L’esthétique, bien qu’ayant été quelque peu mise à l’écart par les observateur·rices du travail, constitue ainsi pour Jean-Philippe Bouilloud une des formes de résistance à la rationalisation du monde. Pour l’auteur, la littérature scientifique traitant des problèmes relatifs au travail sera toujours incomplète tant qu’elle ne prendra pas mieux en compte les questions esthétiques. En effet, de même qu’il y a une « souffrance éthique » au travail, il existe une « souffrances esthétique » pour les travailleurs, qui survient lorsqu’ils sont empêchés de faire un « beau travail ». Cette souffrance passe surtout par le rapport au temps : faire un beau travail nécessite du temps. Le potentiel de « résistance » de l’esthétique s’appuie sur l’idée qu’il peut y avoir du beau au travail, que le travail peut être mieux fait, que les relations humaines peuvent être plus riches, afin d’atteindre un jugement de beauté. Les organisations et leurs dirigeants devraient être davantage attentifs à ce besoin de faire quelque chose de plus beau au travail, car, suivant l’auteur,« le beau est un droit moral » (p. 145).

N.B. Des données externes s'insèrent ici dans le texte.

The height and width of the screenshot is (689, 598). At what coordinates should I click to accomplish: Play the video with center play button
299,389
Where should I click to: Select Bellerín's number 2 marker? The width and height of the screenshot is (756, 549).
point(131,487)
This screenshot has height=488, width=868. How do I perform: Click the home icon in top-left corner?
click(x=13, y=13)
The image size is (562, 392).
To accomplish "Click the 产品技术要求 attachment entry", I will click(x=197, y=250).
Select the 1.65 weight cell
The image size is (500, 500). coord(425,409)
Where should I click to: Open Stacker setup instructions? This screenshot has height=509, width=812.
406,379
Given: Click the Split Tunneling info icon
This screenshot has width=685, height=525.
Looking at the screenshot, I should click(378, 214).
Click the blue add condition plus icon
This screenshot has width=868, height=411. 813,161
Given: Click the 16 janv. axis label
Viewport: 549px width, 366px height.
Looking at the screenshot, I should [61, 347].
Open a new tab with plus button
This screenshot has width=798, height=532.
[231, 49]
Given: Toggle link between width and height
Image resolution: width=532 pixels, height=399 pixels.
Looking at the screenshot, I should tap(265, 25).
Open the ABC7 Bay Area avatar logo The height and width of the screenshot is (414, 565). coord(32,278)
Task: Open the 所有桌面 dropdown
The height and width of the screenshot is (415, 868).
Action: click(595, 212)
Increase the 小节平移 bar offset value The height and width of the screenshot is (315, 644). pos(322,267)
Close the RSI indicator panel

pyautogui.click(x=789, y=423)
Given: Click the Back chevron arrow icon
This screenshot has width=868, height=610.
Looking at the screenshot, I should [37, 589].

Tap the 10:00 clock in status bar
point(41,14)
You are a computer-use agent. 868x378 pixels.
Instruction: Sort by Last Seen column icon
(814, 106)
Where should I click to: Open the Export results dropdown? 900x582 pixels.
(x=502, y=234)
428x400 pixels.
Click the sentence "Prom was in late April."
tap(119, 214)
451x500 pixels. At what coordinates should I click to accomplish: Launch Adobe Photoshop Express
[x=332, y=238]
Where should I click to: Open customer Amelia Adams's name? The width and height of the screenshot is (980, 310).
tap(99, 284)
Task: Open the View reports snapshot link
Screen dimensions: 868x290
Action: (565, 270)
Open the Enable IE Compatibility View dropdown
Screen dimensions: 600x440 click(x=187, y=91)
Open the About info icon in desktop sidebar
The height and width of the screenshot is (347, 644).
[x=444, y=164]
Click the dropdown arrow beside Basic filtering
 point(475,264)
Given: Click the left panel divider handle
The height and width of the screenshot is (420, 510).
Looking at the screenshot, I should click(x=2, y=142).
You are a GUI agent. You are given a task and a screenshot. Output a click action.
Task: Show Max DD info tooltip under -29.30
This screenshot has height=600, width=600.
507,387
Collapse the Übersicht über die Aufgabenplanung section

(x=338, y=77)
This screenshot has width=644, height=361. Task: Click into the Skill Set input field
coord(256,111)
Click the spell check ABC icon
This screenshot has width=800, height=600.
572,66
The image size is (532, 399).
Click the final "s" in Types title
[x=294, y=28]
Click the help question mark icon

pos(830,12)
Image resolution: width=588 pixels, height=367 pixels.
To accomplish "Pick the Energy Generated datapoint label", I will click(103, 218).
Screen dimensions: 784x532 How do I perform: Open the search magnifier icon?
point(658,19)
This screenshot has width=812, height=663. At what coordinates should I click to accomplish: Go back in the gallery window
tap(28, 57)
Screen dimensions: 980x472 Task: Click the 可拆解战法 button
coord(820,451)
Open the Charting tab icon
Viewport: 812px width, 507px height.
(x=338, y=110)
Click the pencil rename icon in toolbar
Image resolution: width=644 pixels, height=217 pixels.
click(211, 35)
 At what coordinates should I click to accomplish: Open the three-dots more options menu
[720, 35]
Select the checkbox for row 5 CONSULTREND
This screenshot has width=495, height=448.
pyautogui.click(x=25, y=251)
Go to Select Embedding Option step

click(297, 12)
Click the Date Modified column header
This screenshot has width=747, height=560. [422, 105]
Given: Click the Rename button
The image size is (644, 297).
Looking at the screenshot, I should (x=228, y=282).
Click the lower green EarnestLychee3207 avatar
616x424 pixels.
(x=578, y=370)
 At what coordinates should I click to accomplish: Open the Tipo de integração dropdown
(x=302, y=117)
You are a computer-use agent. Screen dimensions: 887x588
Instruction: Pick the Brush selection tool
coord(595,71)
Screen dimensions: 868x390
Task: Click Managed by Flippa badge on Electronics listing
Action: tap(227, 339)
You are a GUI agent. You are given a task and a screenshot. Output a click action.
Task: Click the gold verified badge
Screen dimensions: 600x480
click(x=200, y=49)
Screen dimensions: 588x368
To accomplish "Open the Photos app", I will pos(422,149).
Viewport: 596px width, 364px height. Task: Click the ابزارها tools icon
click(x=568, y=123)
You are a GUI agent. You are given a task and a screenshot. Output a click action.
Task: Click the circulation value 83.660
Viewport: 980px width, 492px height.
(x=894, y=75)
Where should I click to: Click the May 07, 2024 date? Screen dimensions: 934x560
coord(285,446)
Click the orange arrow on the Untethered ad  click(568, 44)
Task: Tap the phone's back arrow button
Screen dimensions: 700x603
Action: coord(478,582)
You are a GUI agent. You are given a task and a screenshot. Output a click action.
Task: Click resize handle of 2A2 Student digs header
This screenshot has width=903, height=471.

Au final, on doit reconnaître à cet ouvrage des intuitions plutôt novatrices et d’une certaine richesse, condensées dans un essai relativement court et lisible. Les idées avancées s’appuient sur de nombreuses références provenant de la littérature et de la philosophie, et sur les résultats de recherches dans les champs de la psychologie ou de la sociologie. On pourra en revanche regretter quelque peu que le fil conducteur du livre ne soit pas davantage nourri par les enquêtes et travaux empiriques qu’a pu mener ces dernières décennies l’auteur lui-même ou les équipes de recherche avec lesquelles il a collaboré. En carence de cette matière empirique, les conceptualisations sur les dimensions esthétiques du rapport au travail manquent parfois de contextualisation, et de l’épaisseur qu’acquièrent les concepts au contact des pratiques. En outre, la variété des pistes d’analyse esquissées par l’auteur, et les références hétéroclites mobilisées donnent parfois un aspect kaléidoscopique au propos. Avec le recul néanmoins, ces aspects apparaitront finalement cohérents avec la revendication de l’auteur de produire quelque chose qui soit « beau » et non pas complètement rationnalisé par l’injonction à la fonctionnalité. Un « effort vers le beau » pour le moins appréciable.

Interview de J.-P. Bouilloud (5mn) : si la vidéo s’affiche en blanc, actualiser la page

Comment l’obsession de la rationalité a tué le « beau » travail

Notes de bas de page :

[1] Hans-Robert Jauss, Pour une esthétique de la réception, trad. fr., Paris, Gallimard, coll. « Tel », 1978.

[2] Simone Weil, La condition ouvrière, Paris, Gallimard, 1951.